Пыщутся горы родить, а
смешной родился мышонок
 
Вступление к «Телемахиде»

   О! По самодовольству, глубоко прорезавшему на лице слово: педант! – по этой бандероле, развевающейся на лбу каждого бездарного труженика учёности, по бородавке на щеке вы угадали бы сейчас будущего профессора элоквенции Василия Кирилловича Тредьяковского. Он нёс огромный фолиант под мышкою. И тут разгадать не трудно, что он нёс – то, что составляло с ним я и он, он и яМонтаня, своё имя, свою славу, шумящую над вами совиными крыльями, как скоро это имя произносишь, власяницу бездарности, вериги для терпения, орудие насмешки для всех возрастов, для глупца и умного. Одним словом, он нёс «Телемахиду», это высокое произведение, которое почти целый век, то есть до появления «Александроиды», не имело ничего себе равного.
   – А! Дорогой гость, добро пожаловать! – сказал Волынский, кинув ему и взглянув мельком на чудовищную книгу такими глазами, как если бы несли камень задавить его.
   Гость отвесил глубокий поклон у двери, так что туловище его с нижнею частию фигуры составляло острый угол, – два шага вперёд, другой поклон, ещё ниже – третий. Лицо его утучнялось радостью; желая говорить, он задыхался, вероятно, от того ж чувства; наконец, собравшись с силами, произнёс высокоторжественным тоном:
   – Великий муж! Как дань моего глубочайшего высокопочитания пришёл я положить к подножию вашему энтузиасмус моего счастия.
   – Поведай, поведай, что такое, – сказал с усмешкой хозяин, – но с уговором, чтобы ты сидел. Я буду мечтать, что беседую с Омиром, повествующим мне о прекрасной Елене.
   – Помилуйте, я и постою пред лицом вашим.
   – Да, Боже мой, садись, я тебе приказываю.
   Тредьяковский сел и возглагольствовал, помогая словам согласной мимикой.
   – Человеческого духа такое, конечно, есть свойство, когда он сильно встревожен, что долго он как будто перстами ощущает, прежде нежели прямо огорстит слова для выражения своих чувств. В таком и я обретаюсь состоянии. Но дух, как Ираклий, чего не возможет! Он совершил во мне седьмой подвиг, и я приступаю. Я сей момент из собрания богов, с Олимпа и… и помыслите, ваше превосходительство, вообразите, возомните, какое бы благополучие меня ныне постигло.
   – Что ж, ты видел государыню?
   – Насладился её божественным лицезрением, но этого не довольно.
   – Она говорила с тобою?
   – Ещё выше и гораздо выше.
   – Да не томи же нас!
   – Итак, познайте, ваше превосходительство, я призван был в царские чертоги для чтения моего творения… Весь знаменитый двор стёкся внимать мне. Не знал я, какую позицию принять, чтобы соблюсти достодолжное благоговение пред богоподобною Анною… рассудил за благо стать на колени… Сама государыня благоволила подняться со своего места, подошла ко мне и от всещедрой своей десницы пожаловала меня всемилостивейшею оплеухою.

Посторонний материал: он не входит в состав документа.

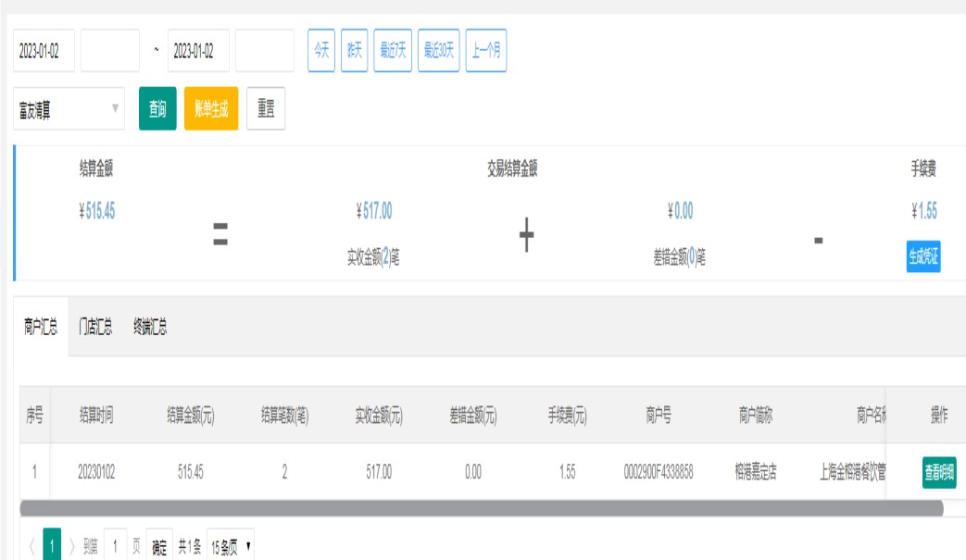Click the green 查询 button
966x560 pixels.
(157, 109)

   Тут Волынский едва не лопнул от смеха; Зуда закусил себе губы.
   – Не помыслите, великий господин, чтобы сия оплеуха была тяжка, каковые дают простые смертные своими руками: нет! она была сладостна, легка, пушиста, возбуждала преутаённые душевные пружины и подвижность, как подобает сие произойти от десницы небожителя. Она едва-едва коснулась моей ланиты, и рой блаженства облепил всё моё естество. Не памятую, что со мною тогда свершилось, памятую только, что сия оплеуха была нечто между трепанием руки и тёплым дуновением шестикрылого серафима. Проникнутое, пронзённое благодарностью сердце бьёт кастальским ключом, чтобы воспеть толикое благоденствие, ниспосланное на меня вознесённою превыше всех смертных.

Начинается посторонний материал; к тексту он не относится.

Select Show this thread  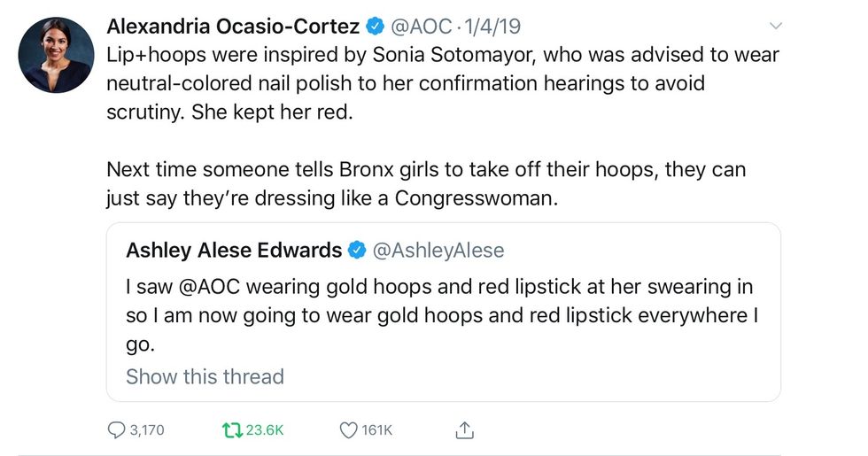[x=205, y=376]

   – Поздравляем тебя от чистого сердца, – сказал Волынский. Не зная, как освободиться от энтузиасмуса своего гостя, и между тем боясь оскорбить его крутым переходом к тому предмету, который лежал у него на сердце, он спросил будущего профессора элоквенции, что у него за книга под мышкою.
   – А именно эта книжица есть вина предшедшего и вечно незабвенного события. Её велено (вы понимаете, кто велел)… показать вам… Я имею довольно свободного времени, чтобы повествовать вашему превосходительству сие происшествие в достодолжном порядке.
   – Много чести; зачем беспокоиться!
   – Сие беспокойство есть для меня репетиция моего благополучия.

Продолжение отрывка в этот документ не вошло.